Discovering The Treasury Beneath Amboise
Château Royal d’Amboise today is a mere ruin of the extravagant palace that towered above the banks of the Loire River in the 16th century. As I traced the base of the ramparts back father and father from the tower where I began, I stumbled across Le Choiseul. This was an extraordinary site, now a hotel meant to draw in the wealthy traveler. It instead drew me to its courtyard goddess. She sent me up into the hills behind the property. There, I discovered the first of several novel locations in the ruins of what I later discovered was the treasury of the king.
Deep inside the base of the tufa structures carved right out of the hillside, the stories called. What would this complex in stone reveal?

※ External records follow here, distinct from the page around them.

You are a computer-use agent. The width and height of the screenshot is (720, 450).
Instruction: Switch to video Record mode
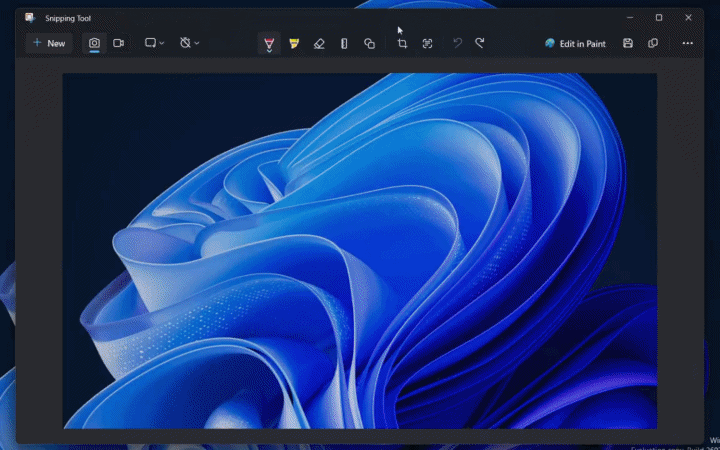click(119, 43)
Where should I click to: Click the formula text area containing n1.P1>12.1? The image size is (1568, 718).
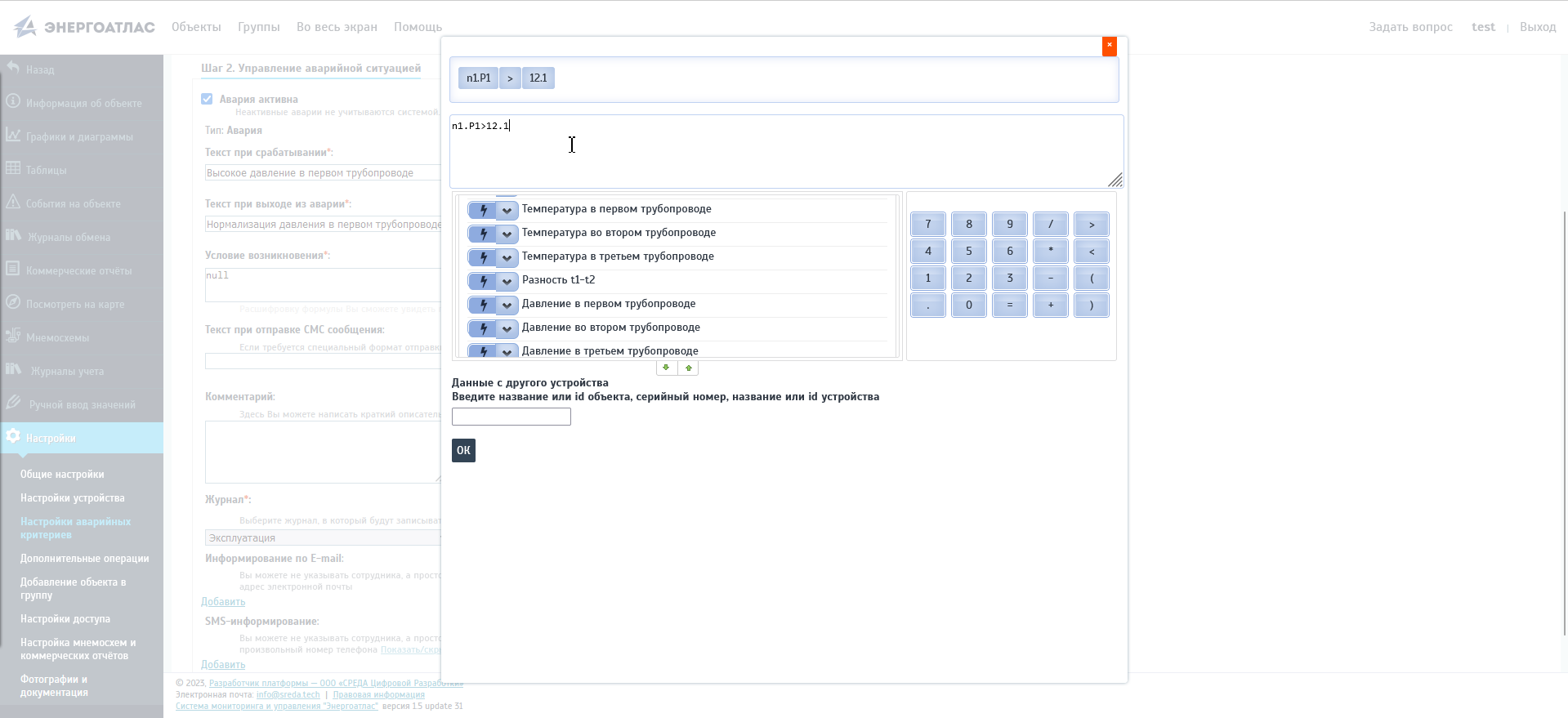coord(784,151)
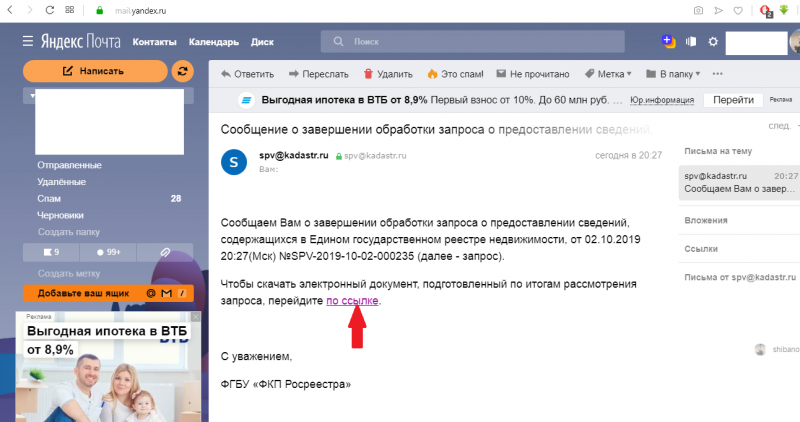
Task: Show unread messages filter (99+)
Action: (108, 251)
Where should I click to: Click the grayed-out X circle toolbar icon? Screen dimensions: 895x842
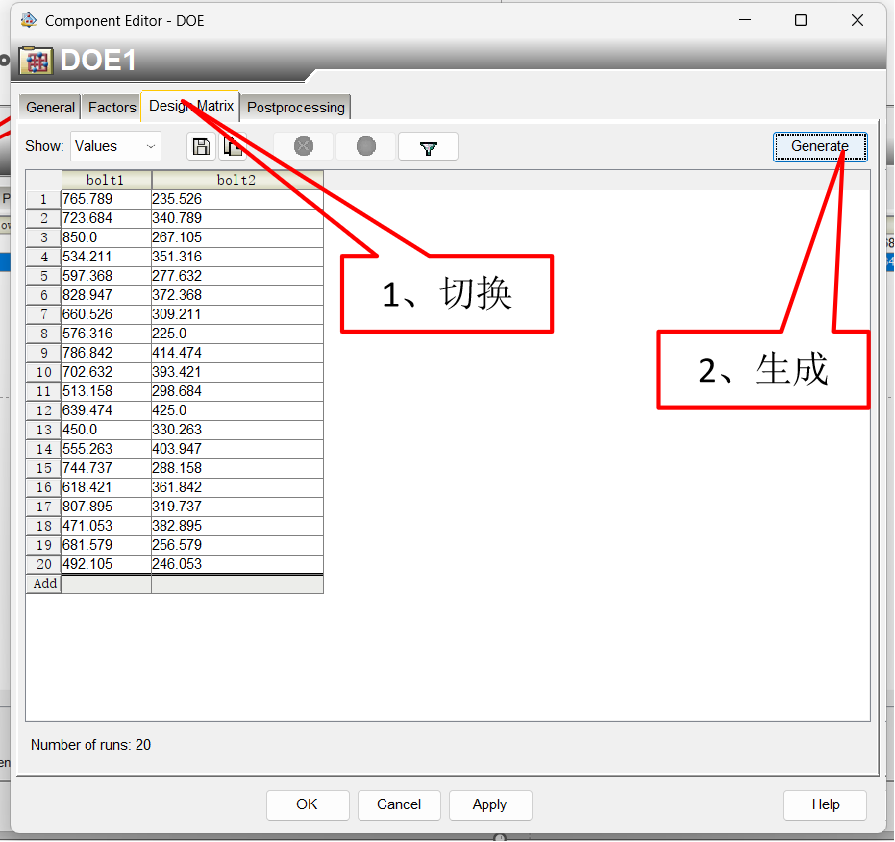tap(303, 147)
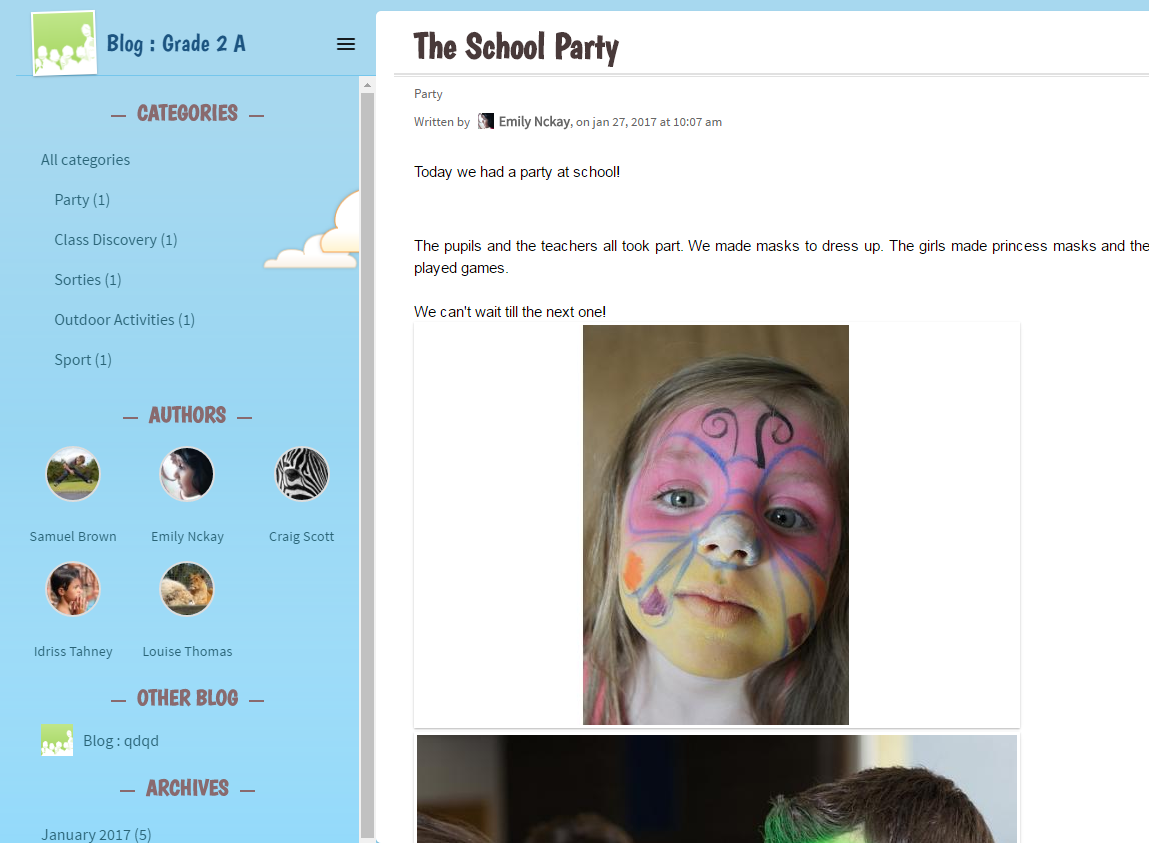This screenshot has height=843, width=1149.
Task: Click the Emily Nckay author name in the post
Action: pyautogui.click(x=534, y=122)
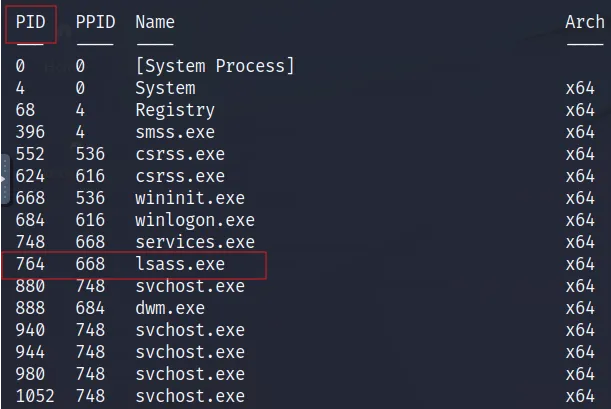Click the x64 value in the System row
Screen dimensions: 611x409
pyautogui.click(x=580, y=88)
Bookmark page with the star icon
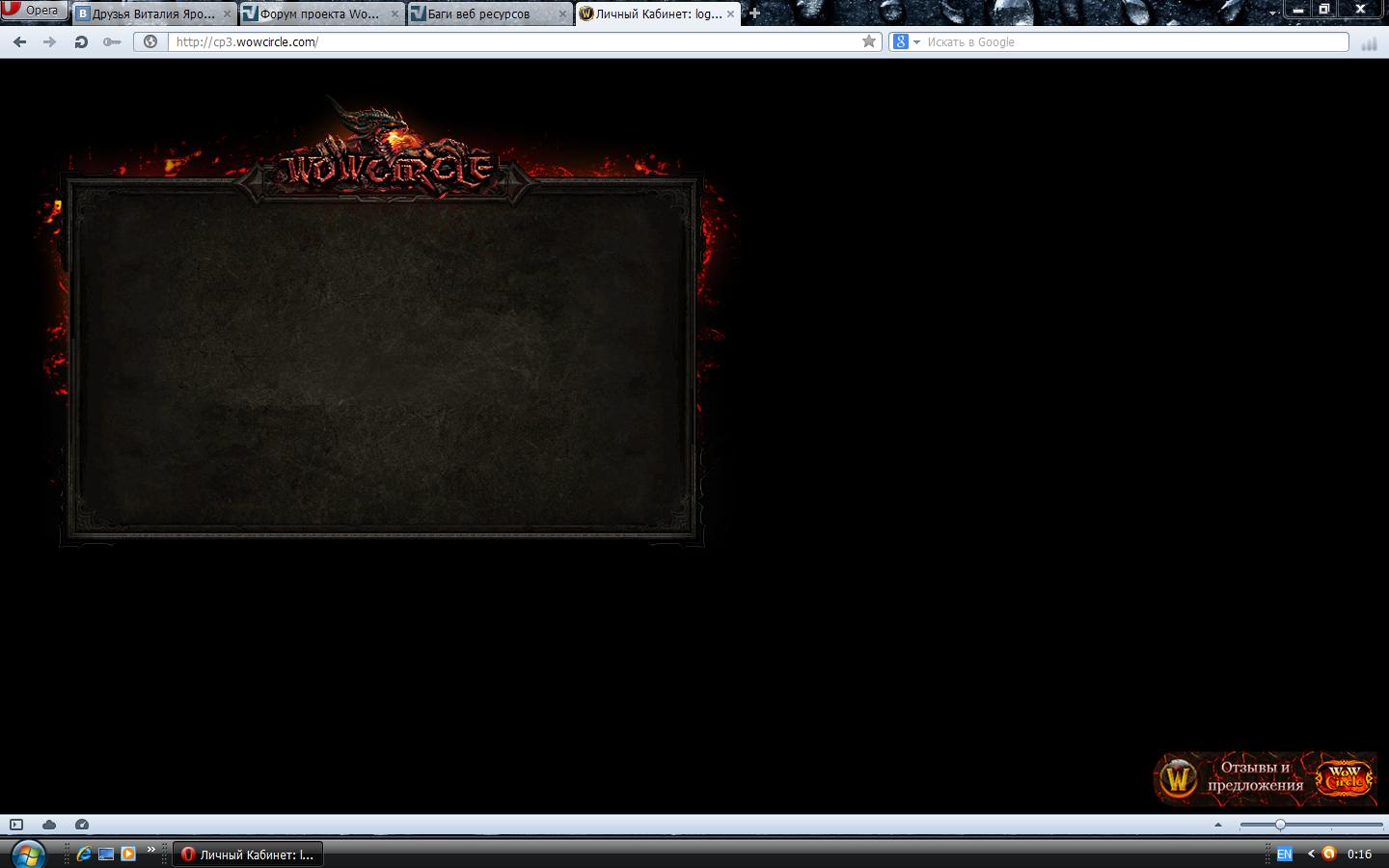 (x=868, y=41)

No signage or historical markers hampered my imagination as I stepped inside the gates of the lowest corridors. Nerves firing, I explored and they vibrated with the hum of wanting to be discovered.
Cells? Storage? Ancient homes? Something more? I followed the trail as it moved upward. Within minutes, I stood at the entrance to vast subterranean vaults known as Les Greniers de César. The sunbaked printout clumsily tacked to an old wooden door noted what these carved-out silos might have been.
My liminal guide decided to download a whole different version for me.
Writing Flows
Perched upon a bench near a cut in the stone for the better half of two hours, I waited for the visions to drop in, and they did so with expressive clarity.
My guide introduced me to those with whom I’d long sought to make the acquaintance. I watched queens come up from the docks where the gabare boats of traders and cabanée boats of fisherman delivered goods. The king’s sister Marguerite made her way to what I deemed The Treasury with little notice from the menagerie dealing in salt, spices, wheat, and coin.
Here, in this place, she bargained for the security of a kingdom of The Sibylline she pledged to serve in the halls of Fontevraud. Just as her mother did, and a dozen generations of women before them.
Deep within the caverns of The Treasury, men such as da Vinci and Francesco Melzi greeted her upon arrival. Those who traveled at the queen’s side proved the most notable guests ever to have to be ushered onto the grounds of the royal residence in secret through the caves at the base of it.
The Treasury showed itself as a rich, effusive secondary story location where women such as Marguerite and Aesmeh bargained. They would usher in the return of a civilization thought wiped off the Earth nearly two-thousand years earlier. It showed itself as a place where men and women gathered to commit a worthy sort of treason.
Its existence and mysterious origins left me room for my own bargain. It allowed me to imagine within the complex the potential for a passage leading to and from the castle existed. I needed it to serve as the means through which Marie might discover that world for herself.
The clarity with which this site settled in my mind as a novel location drove all sorts of other questions. Was the Loire navigable from places such as Saumur? What would boat transportation have looked like? So much more. I wanted confirmation that I should include it, although I already knew I would.
Amboise and France Confirm A Vision
Back on the grounds of Le Choiseul, the grove just beyond yet another Greek statue glistened in the afternoon light. Behind it, the remains of an old silo shown. Within it stood a cistern marked with a single patch of cyclamen.
For those familiar with plant lore, the cyclamen is a protective flower which blooms in the cooler months and is affiliated with the Dark Mother Hecate. I found it everywhere in Amboise, particularly in location where evidence of the Sibylline rose up.
Confirmation. The Treasury was in.
My new friends revelled in all they showed me that day. They required one more stop at the very top of a hill overlooking the royal residence. There, I discovered how the relationship between Melzi and Aesmeh blossomed. That, along with what would lead us all to the true identity of the Mona Lisa.